Noy sin Navidad conmigo


Debe haber quienes ni siquiera se dieron cuenta que estuvo en Río Grande, o en mi casa, que estuvo recitando poesía amorosamente y haciéndonos escribir un cadáver exquisito y luego leerlo como si lo hubiera escrito Borges o Alejandra Pizarnik, su amiga…
Están los otros que lo vieron conmigo y con Gustavo y lo escucharon agradecer y anoche nomás me escribían algún mensaje que decía “Decile a Fernando que una de estas tardes lo invito a tomar un café...”
Están los más cercanos a quienes informé qué era lo que había pasado, por qué no estaba más en casa…

Están las fotos de su paso por Río Grande, por mi muestra de fotos, estoy yo, está Camille, están aún un par de zucchinis hervidos en la heladera junto a un puñado de chauchas…

Y él no está.

Está su libro “Peregrinaciones profanas” que aún no terminé de leer, porque voy como decía Lorda, a un capítulo por día, pero es poco, a veces es mucho, depende del tema…

Cómo explicar que alguien que conociste, bancaste, te cayó bien, de pronto te agobió con su charla y sus anécdotas?
En algún momento le escribí a Lorda medio en chiste, medio en serio “No es él, soy yo”. Y de veras creo que era yo...que estoy acostumbrada a mi soledad, mi silencio, mis programas de radio...y entonces tanta conversación me cansaba mucho…
Como sea en un punto decidí tomar distancia de Noy, y a pesar de haberle dicho que iba a pasar con él la Nochebuena, decidí a acompañar a mi amiga Susana, que me dijo que no iba a hacer nada...que iba a “tomarse la botella de sidra hasta quedarse dormida...” Y me pareció que no estaba bien eso, dejarla sola tomando sidra, y le propuse acompañarla, y ella aceptó de buen grado.

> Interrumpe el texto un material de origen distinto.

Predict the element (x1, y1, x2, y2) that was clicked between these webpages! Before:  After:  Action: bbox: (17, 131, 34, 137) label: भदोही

Recuerdo mi última Navidad antes que falleciera mamá, y la suya: diciembre 2011, ambas íbamos a estar solas, y habíamos quedado en que nos íbamos a llamar a las 12 de la noche y que íbamos a brindar juntas. Yo me había comprado una botella de champagne chiquita y no recuerdo con qué brindaba mamá….(yo en esa época había dejado de beber alcohol, pero sí brindaba).
A las 12 nos llamamos y cada una a 3000 km de la otra levantó su copa….yo, que había armado un pequeño pesebre que me supo regalar mi amiga Adriana, no lograba encontrar al “bebito”...y así se lo dije a mamá, y ella se reía y me decía, “Cris, cómo el bebito?...el niño Jesús”.
Estuvimos juntas esa noche, aunque lejos una de la otra...pero 5 meses más tarde mi mamá se murió.
Es como que hace años que no le doy importancia a estas fechas, y al final resulta que sí...y traté muy desaprensivamente a Noy, dejándolo en banda en Navidad y no sé si tiene arreglo.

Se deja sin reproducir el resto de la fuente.